込めた思いとともに全児童の作品を展示、輪島らしい良い思い出に

6年間の思い出を輪島塗りの沈金パネルに残す

わが子や孫の作品に目を細める保護者=石川県輪島市の県輪島漆芸美術館

 今月初め、同じ会場で全児童の作品を展示した「メモリアルパネル展」が開かれ、全パネル153点が展示された。一点一点に「制作にあたって頑張ったことや苦労したこと」「デザインに込めた思い」などが記入されている。コロナ禍で学校行事が縮小されるなどハンディがあったが、作品には頑張って生活してきたことが伝わる。それを見ていくと、制作に込めた子供たちの純真な思いが読み取れる。
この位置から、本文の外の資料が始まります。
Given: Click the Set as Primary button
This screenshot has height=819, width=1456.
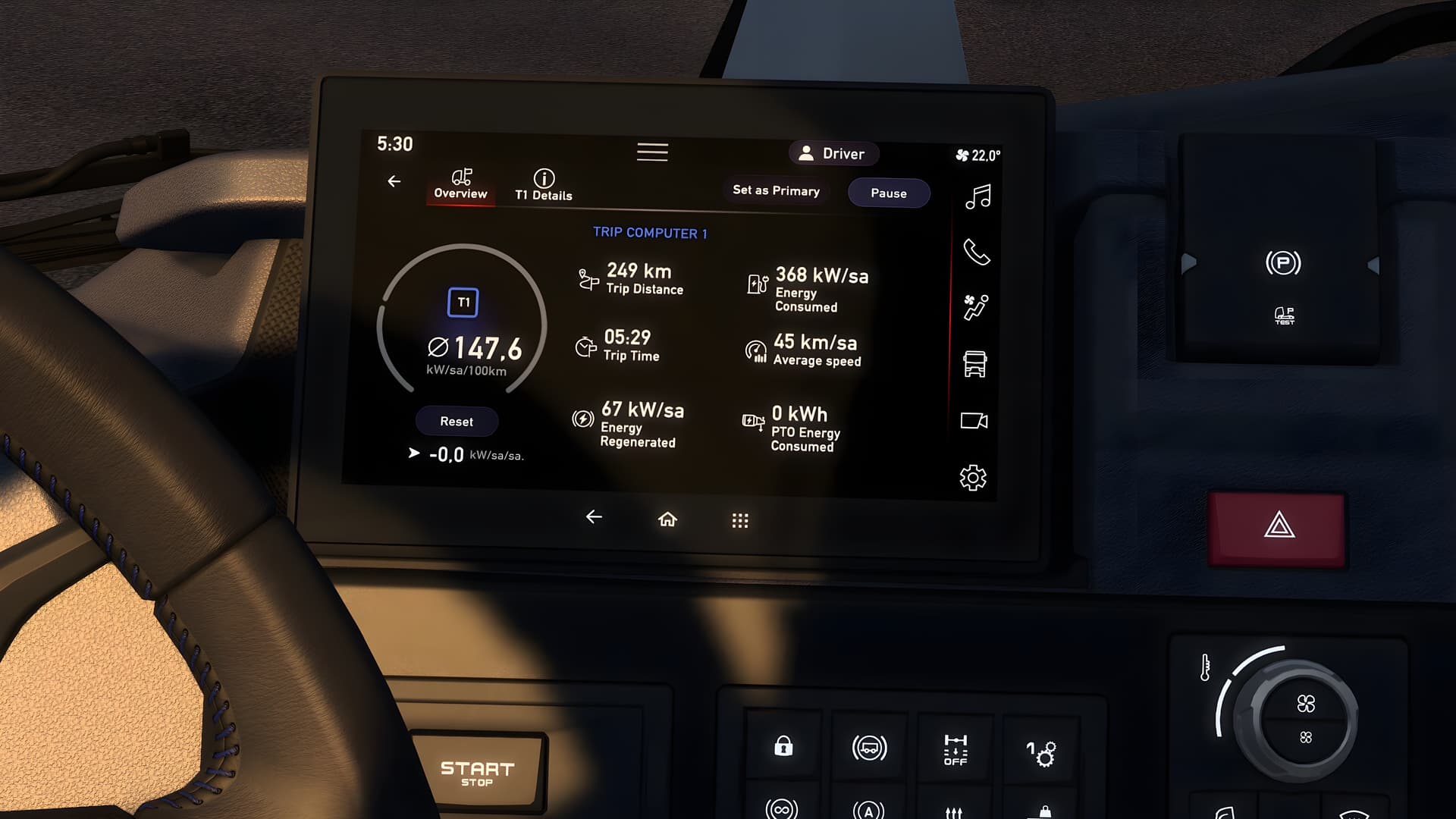Looking at the screenshot, I should pyautogui.click(x=776, y=191).
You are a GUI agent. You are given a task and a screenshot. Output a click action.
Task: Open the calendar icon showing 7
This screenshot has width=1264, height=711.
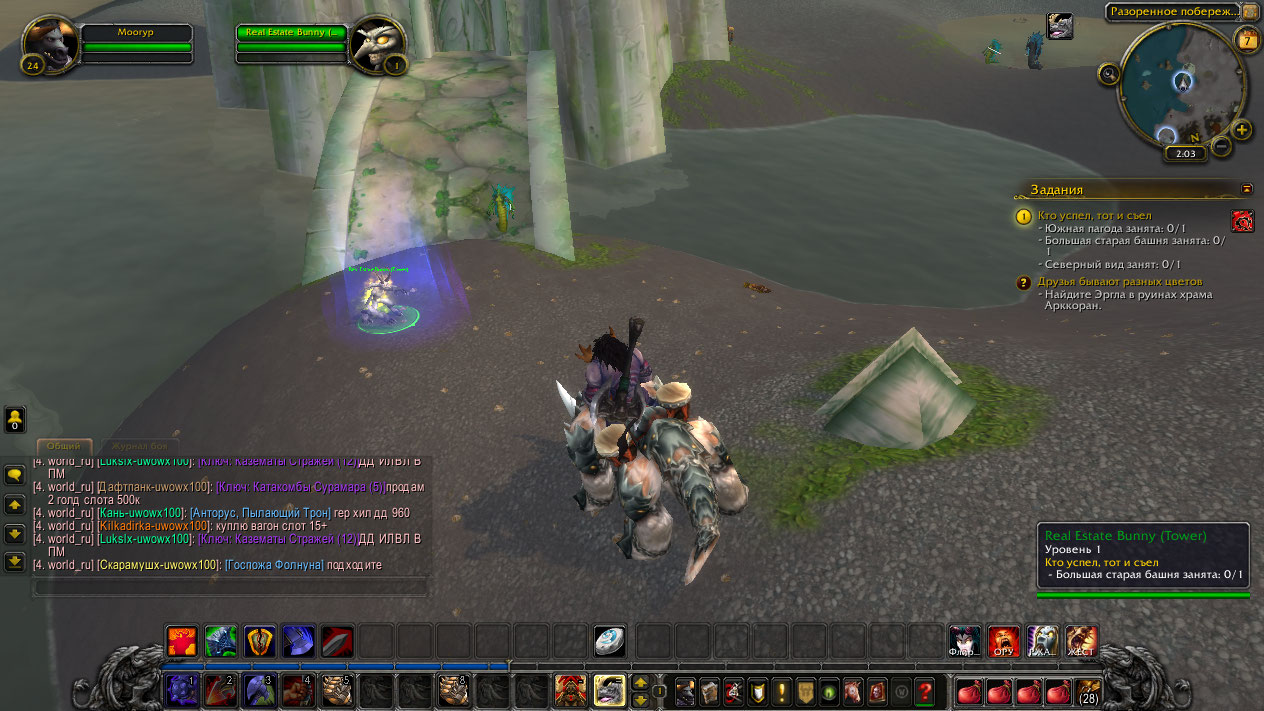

 幾つか紹介すると、「曲線を削るのが難しくて、時間がかかった。でも完成したパネルをみて、時間をかけてていねいにけずってよかった」「中学校や高校に進んでも、パネルを見て、思い出せるようにと思いを込めた」。また、花言葉を彫った児童は、「ガーベラ」は「未来」で、「私にぴったりな花だな~と思った」。家族5人の誕生花を描いた女児は、「私の名前はフランス語で月というので、月を書いて家族を光らせたい」と記し、温かい家庭の雰囲気をにじませている。菊の花を彫った男児は、「花言葉が真実なので、みんなにウソをつかない人になりたくて」制作したという。

 また運動会で選手宣誓した女児は、その光景を彫り込み、「パネル作りがいい思い出になった」といい、「将来の夢が獣医」という男児は、自宅で飼っているハムスターを繊細に彫っていた。どの作品にも希望にあふれる6年生らしさが感じられた。

 会場を訪れた保護者はわが子や孫の作品に目を細めながら、「わしらの頃は卒業式で文鎮や辞書をもらったが、この沈金パネルは輪島らしい良い思い出になる」「大人になって見た時に故郷を誇れるだろうね」との声が聞かれた。作品は卒業式で各自に手渡される。